Your goal:
Please count the lines in the data below that contain the string "Besuche", matching case exactly, and reply with only that number.

Data shown:

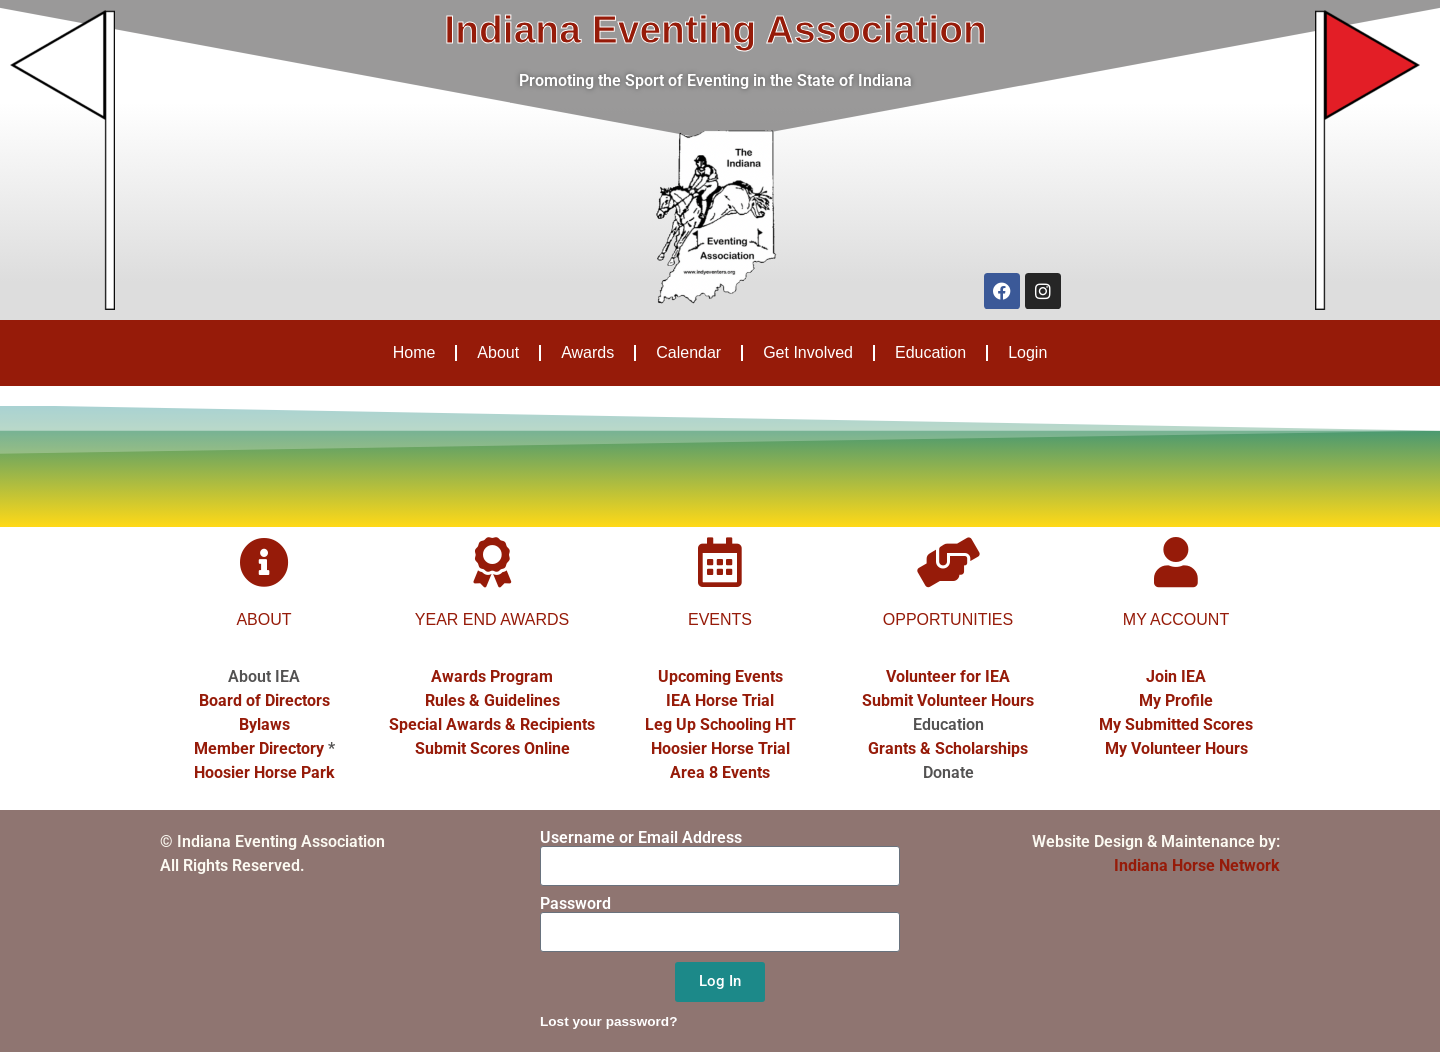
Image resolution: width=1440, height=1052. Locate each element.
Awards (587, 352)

* * *

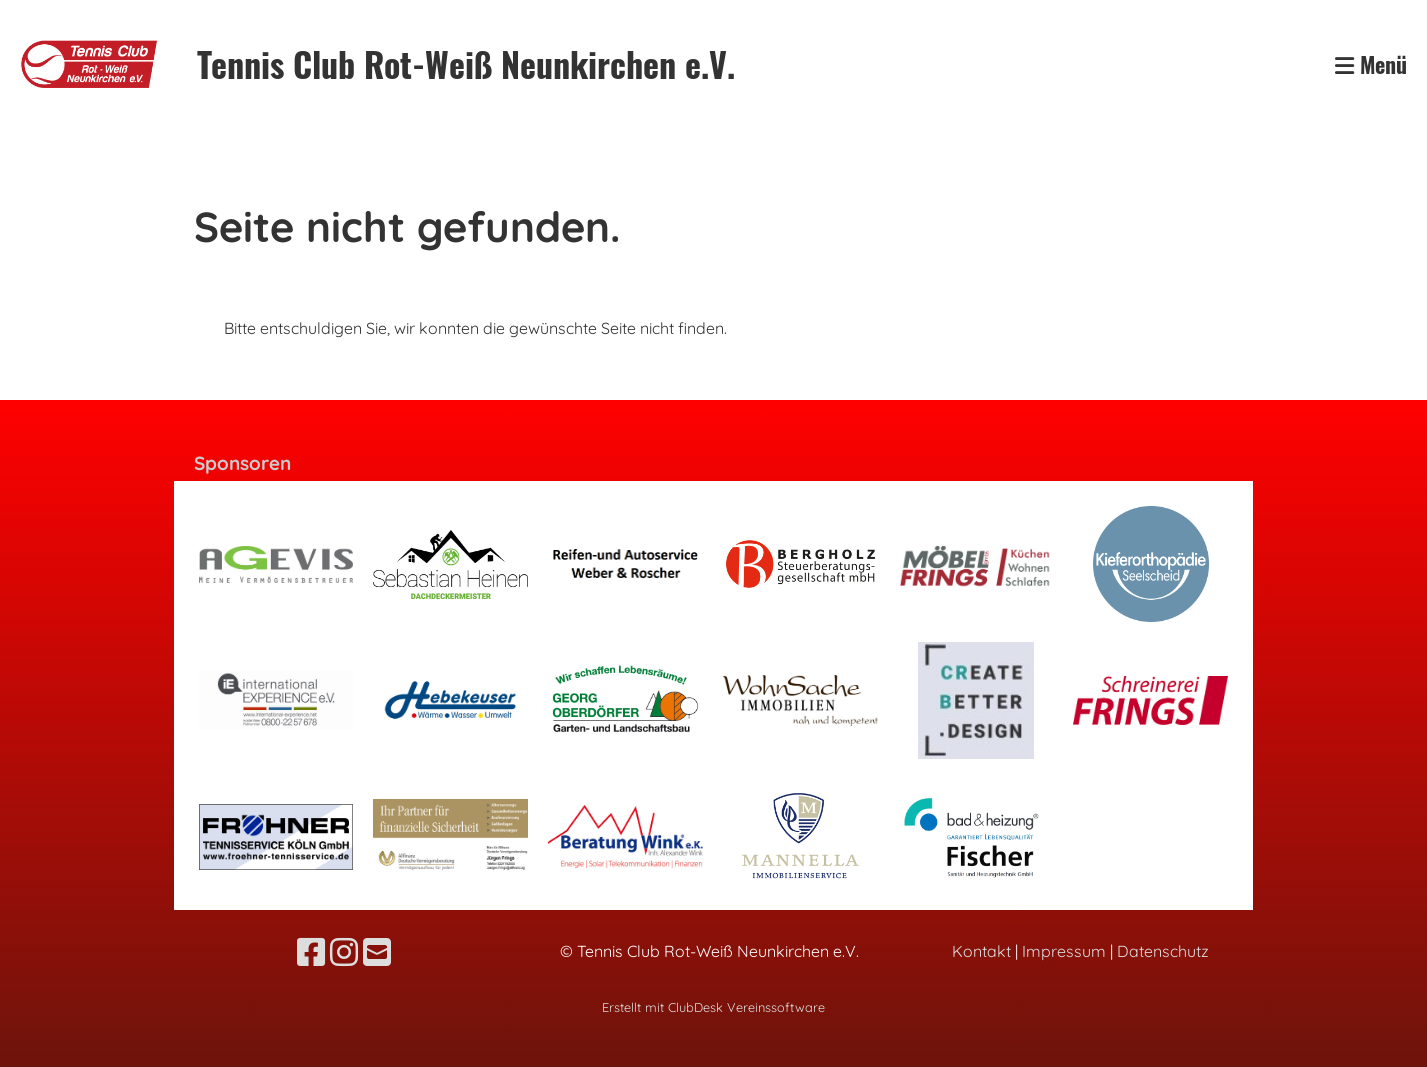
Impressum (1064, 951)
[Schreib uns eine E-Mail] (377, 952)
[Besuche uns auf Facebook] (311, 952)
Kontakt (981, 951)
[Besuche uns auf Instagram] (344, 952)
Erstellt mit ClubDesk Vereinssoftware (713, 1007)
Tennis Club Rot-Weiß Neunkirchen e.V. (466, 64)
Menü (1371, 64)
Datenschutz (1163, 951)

Solution to this exercise:
2